ONTEM JÁ FOI HÁ NOVE MESES Vou à pastelaria com a mesma convicção que as pessoas de roupão e chinelos
- Bom dia vizinho como é que está?
vão à rua buscar o pãozinho quente para fazerem de conta que estão no Pasta Caffé
- Buon giorno cara mia olha as carcaças
e atiram-nas para cima da toalha de mesa de plástico enquanto vão de jornal para a casa de banho
- Ler faz bem toda a gente devia ler
e eu a pensar que Lobo Antunes também deve saber quem goleou a equipa da casa naquele canteiro de relva que existe atrás do prédio
- Vê-se muito bem daqui não vê?
diz o homem das carcaças de cerveja na mão e de pés enfiados na cadeira de plástico que tem pregada ao chão da varanda para ninguém lha roubar
- Nunca se sabe isto anda duma maneira
e é com esta convicção toda que eu vou à pastelaria comprar um bolinho e lhe espeto uma vela
(não uma vela vá três quartos de uma vela)

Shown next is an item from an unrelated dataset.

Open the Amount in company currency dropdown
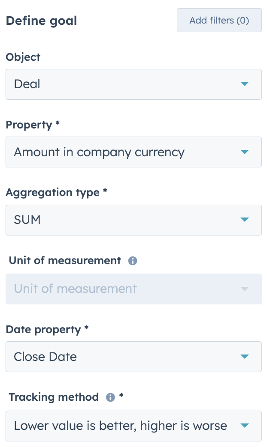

e a acendo e sopro e volto à minha vida porque mais ninguém se interessa e em vez de viver hoje vou vivendo mais uma vez o dia de ontem
(lindo)
fui ao Coliseu ver o menino Rufus
- Oh Rufus grita a mãe dele Vai buscar uma saca de batatas à mãe
e o Rufus manda-a pedir ao homem das carcaças que ele tem mais que fazer tem vinte e quarto músicas para tocar para nós
e sentado ao meu lado está um homem de cinquenta anos
- Raios partam aquela mulher
e ao lado dele uma mulher de trinta
- É que é mesmo atrasada mental
e os dois à espera da filha dele que está com a atrasada mental
- Eu nem sei como é que fui capaz de estar casado com aquela atrasada mental
e a filha não chega
- Parece que nunca teve dezasseis ou dezassete anos
(dezasseis é dezasseis)
- E depois admiram-se que aconteçam problemas com a juventude
e quando ele se cala baixam-se as luzes e começa a cantar a senhora
- Hi how are you could anyone explain me why the national holiday?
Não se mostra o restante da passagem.